Reputation: 397
I am trying to create a simulation using boost library, but I encountered a problem on asynchronous communication of processes. In our case, there are 2 processes which sends/receives messages from/to each other (using isend and ireceive commands). If I wait for all send/receive commands to complete, then everything is OK. So, this is my working code:
boost::mpi::communicator* comm;
// Initialize MPI and etc.
...
std::vector<boost::mpi::request> sendRequests;
std::vector<boost::mpi::request> receiveRequests;
for(int i=0; i< 10; i++){
receiveRequests.push_back(comm->irecv(0, 3000, receivedMessage));
sendRequests.push_back(comm->isend(1, 3000, sentMessage));
boost::mpi::wait_all(receiveRequests.begin(), receiveRequests.end());
receiveRequests.clear();
}
However, I want to cancel receiving messages if it takes too much time. So, I try to test if the communication is completed or not, using test and cancel function. So, I modified my code just like below:
boost::mpi::communicator* comm;
// Initialize MPI and etc.
...
std::vector<boost::mpi::request> sendRequests;
std::vector<boost::mpi::request> receiveRequests;
for(int i=0; i< 10; i++){
receiveRequests.push_back(comm->irecv(0, 3000, receivedMessage));
sendRequests.push_back(comm->isend(1, 3000, sentMessage));
vector<boost::mpi::request>::iterator it = receiveRequests.begin();
while(it != receiveRequests.end()){
if(!((*it).test()))
(*it).cancel();
receiveRequests.erase(it);
}
}
Now, my program crashes and I get this error after the first iteration of the loop:
terminate called after throwing an instance of 'std::length_error'
what(): vector::_M_fill_insert
terminate called after throwing an instance of 'std::bad_alloc'
what(): std::bad_alloc
terminate called after throwing an instance of 'boost::exception_detail::clone_impl<boost::exception_detail::error_info_injector<boost::mpi::exception> >'
what(): MPI_Test: Message truncated, error stack:
PMPI_Test(168)....................: MPI_Test(request=0x13bba24, flag=0x7fff081a7bd4, status=0x7fff081a7ba0) failed
MPIR_Test_impl(63)................:
MPIDI_CH3U_Receive_data_found(129): Message from rank 0 and tag 3000 truncated; 670 bytes received but buffer size is 577
So, I'd like to know how to resolve this error.
Upvotes: 1
Views: 556
Reputation: 397
Finally, I figured it out. It was just because of the race condition between test and cancel methods. Since there are hundreds of message requests during the run-time, sometimes this situation occurs. After testing a request, the program cannot cancel it, because it has just finished (after the test method, but before the cancel method). That's why it occurs irregularly. So, I had to change the way what I wanted to do and remove the cancel method.
Upvotes: 0
Reputation: 393593
Where does it
come from? It's nowhere
Note that push_back could reallocate and this invalidates any pending iterators.
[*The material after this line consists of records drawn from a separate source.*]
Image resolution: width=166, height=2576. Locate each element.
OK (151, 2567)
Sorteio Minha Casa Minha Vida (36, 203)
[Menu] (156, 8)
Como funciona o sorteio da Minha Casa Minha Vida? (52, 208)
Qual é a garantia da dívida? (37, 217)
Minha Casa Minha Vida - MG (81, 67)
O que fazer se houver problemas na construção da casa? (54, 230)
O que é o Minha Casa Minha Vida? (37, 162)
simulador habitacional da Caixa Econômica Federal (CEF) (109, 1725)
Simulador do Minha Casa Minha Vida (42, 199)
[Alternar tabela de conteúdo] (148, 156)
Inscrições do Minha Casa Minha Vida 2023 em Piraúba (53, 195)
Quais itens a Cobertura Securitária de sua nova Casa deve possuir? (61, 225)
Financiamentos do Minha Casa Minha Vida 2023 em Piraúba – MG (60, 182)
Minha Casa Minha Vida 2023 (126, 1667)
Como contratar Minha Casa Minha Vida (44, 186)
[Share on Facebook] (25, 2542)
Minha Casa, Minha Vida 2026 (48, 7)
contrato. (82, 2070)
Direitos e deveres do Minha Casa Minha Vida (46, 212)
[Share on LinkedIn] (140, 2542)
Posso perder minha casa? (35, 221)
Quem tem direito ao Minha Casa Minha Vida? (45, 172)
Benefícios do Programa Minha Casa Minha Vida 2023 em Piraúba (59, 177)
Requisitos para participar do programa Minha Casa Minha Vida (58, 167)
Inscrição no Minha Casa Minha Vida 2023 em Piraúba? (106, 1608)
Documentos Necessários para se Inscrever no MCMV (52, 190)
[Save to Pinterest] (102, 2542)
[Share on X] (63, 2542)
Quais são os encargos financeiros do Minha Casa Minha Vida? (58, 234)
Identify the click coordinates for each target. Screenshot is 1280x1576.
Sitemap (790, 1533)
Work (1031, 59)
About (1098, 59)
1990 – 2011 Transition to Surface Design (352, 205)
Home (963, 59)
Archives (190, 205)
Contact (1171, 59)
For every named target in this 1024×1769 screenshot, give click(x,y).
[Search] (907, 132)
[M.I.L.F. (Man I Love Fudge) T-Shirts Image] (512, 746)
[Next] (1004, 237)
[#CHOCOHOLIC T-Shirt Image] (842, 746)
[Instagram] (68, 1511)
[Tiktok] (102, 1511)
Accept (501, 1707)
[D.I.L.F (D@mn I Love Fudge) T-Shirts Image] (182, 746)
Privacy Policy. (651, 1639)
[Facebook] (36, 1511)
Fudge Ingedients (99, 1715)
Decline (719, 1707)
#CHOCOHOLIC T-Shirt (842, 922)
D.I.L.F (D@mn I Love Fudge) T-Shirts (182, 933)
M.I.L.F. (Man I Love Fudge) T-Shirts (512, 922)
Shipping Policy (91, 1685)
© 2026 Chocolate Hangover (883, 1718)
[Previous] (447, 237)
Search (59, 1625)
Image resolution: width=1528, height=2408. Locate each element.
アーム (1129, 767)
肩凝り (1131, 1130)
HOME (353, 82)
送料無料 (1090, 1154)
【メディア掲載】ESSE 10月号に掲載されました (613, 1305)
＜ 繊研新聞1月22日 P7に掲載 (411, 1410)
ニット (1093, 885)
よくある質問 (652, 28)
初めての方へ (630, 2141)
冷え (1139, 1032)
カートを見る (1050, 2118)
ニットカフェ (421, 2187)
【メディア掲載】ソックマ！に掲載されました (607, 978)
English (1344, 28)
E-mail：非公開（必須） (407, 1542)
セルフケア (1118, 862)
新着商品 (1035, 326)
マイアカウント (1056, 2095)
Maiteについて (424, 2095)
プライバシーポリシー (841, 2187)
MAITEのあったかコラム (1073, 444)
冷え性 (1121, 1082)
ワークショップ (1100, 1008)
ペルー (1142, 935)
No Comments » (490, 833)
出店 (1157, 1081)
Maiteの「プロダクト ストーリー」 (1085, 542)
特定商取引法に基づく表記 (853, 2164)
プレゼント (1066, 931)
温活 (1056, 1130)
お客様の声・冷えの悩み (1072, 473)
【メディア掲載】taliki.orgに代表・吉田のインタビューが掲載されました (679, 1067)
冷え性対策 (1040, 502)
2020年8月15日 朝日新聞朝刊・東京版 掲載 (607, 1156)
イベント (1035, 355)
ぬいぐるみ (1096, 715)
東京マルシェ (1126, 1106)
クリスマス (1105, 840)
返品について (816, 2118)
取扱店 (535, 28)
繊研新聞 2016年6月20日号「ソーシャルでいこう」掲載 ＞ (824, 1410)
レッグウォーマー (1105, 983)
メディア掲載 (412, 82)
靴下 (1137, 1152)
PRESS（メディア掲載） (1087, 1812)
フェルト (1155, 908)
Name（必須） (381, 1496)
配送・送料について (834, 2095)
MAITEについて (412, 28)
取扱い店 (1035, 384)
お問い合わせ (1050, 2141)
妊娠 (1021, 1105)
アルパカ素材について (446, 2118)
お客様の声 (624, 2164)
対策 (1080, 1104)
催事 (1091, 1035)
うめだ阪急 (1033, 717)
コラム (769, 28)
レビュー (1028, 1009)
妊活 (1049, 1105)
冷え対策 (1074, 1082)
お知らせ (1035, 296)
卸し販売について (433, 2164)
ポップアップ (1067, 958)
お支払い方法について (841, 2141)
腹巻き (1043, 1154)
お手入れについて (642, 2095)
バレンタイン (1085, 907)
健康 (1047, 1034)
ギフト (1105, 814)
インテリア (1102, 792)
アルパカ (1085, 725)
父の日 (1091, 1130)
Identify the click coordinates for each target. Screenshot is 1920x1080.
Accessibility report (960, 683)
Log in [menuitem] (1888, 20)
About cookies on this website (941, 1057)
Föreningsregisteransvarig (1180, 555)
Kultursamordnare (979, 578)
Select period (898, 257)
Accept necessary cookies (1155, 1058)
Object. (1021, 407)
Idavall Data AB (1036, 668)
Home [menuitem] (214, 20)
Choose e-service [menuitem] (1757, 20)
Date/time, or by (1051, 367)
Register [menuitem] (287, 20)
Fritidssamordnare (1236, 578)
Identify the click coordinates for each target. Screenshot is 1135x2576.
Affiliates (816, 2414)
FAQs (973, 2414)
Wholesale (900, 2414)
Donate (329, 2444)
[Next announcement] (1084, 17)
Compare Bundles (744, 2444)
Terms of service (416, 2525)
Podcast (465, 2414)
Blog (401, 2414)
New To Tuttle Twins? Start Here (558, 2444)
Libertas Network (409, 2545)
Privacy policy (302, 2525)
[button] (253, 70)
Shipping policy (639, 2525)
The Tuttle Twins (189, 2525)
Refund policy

Also note that you need to conditionally increment it
in case you did the removal. The typical pattern is
it = receiveRequests.erase(it);
Update I see you have added information to the question. It should probably be:
vector<boost::mpi::request>::iterator it = receiveRequests.begin();
while(it != receiveRequests.end()){
if(!((*it).test()))
(*it).cancel();
it = receiveRequests.erase(it);
}
I'm not sure why you always erase every receive request. I'm assuming that's the intent
Upvotes: 1